[Stored records]

--

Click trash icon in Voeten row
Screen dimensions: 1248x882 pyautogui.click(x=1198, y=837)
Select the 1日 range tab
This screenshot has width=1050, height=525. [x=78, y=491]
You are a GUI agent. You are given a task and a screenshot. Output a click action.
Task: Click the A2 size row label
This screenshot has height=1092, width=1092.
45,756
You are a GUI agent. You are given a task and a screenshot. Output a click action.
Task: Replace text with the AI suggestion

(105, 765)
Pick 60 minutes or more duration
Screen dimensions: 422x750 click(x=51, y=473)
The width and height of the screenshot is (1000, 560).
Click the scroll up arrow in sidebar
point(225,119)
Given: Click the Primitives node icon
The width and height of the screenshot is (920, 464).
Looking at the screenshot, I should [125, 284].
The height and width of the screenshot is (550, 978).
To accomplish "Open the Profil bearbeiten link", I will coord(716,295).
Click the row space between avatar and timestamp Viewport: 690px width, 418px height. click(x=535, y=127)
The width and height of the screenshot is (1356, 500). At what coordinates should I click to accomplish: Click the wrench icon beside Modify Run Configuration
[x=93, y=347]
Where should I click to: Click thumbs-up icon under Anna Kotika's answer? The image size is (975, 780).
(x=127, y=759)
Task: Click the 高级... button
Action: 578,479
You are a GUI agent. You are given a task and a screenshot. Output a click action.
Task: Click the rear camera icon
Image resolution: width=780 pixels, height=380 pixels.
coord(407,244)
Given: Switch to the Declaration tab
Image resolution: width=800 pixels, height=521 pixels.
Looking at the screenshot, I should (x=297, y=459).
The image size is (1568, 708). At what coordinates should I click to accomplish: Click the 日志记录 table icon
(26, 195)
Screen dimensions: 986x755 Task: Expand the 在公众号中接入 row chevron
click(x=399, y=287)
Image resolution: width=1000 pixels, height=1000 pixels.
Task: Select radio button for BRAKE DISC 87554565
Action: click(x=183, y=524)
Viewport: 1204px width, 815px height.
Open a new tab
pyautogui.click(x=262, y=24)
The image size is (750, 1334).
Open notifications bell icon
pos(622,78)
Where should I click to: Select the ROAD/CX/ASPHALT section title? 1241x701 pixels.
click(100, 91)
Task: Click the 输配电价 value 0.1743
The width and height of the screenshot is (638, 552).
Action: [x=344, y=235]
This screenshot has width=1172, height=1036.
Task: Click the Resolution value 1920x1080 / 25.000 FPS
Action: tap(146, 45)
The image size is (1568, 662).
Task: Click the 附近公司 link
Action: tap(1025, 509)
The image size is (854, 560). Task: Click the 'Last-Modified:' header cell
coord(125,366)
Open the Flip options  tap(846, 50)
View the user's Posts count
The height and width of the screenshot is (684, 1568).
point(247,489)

--

Assignment:
Would you copy out exactly the lines above that start at the one containing "Where should I click to: Click" and end at the one containing "View the user's Posts count", inclusive?

Finished task:
Where should I click to: Click thumbs-up icon under Anna Kotika's answer? The image size is (975, 780).
(x=127, y=759)
Task: Click the 高级... button
Action: 578,479
You are a GUI agent. You are given a task and a screenshot. Output a click action.
Task: Click the rear camera icon
Image resolution: width=780 pixels, height=380 pixels.
coord(407,244)
Given: Switch to the Declaration tab
Image resolution: width=800 pixels, height=521 pixels.
Looking at the screenshot, I should (x=297, y=459).
The image size is (1568, 708). At what coordinates should I click to accomplish: Click the 日志记录 table icon
(26, 195)
Screen dimensions: 986x755 Task: Expand the 在公众号中接入 row chevron
click(x=399, y=287)
Image resolution: width=1000 pixels, height=1000 pixels.
Task: Select radio button for BRAKE DISC 87554565
Action: click(x=183, y=524)
Viewport: 1204px width, 815px height.
Open a new tab
pyautogui.click(x=262, y=24)
The image size is (750, 1334).
Open notifications bell icon
pos(622,78)
Where should I click to: Select the ROAD/CX/ASPHALT section title? 1241x701 pixels.
click(100, 91)
Task: Click the 输配电价 value 0.1743
The width and height of the screenshot is (638, 552).
Action: [x=344, y=235]
This screenshot has width=1172, height=1036.
Task: Click the Resolution value 1920x1080 / 25.000 FPS
Action: tap(146, 45)
The image size is (1568, 662).
Task: Click the 附近公司 link
Action: tap(1025, 509)
The image size is (854, 560). Task: Click the 'Last-Modified:' header cell
coord(125,366)
Open the Flip options  tap(846, 50)
View the user's Posts count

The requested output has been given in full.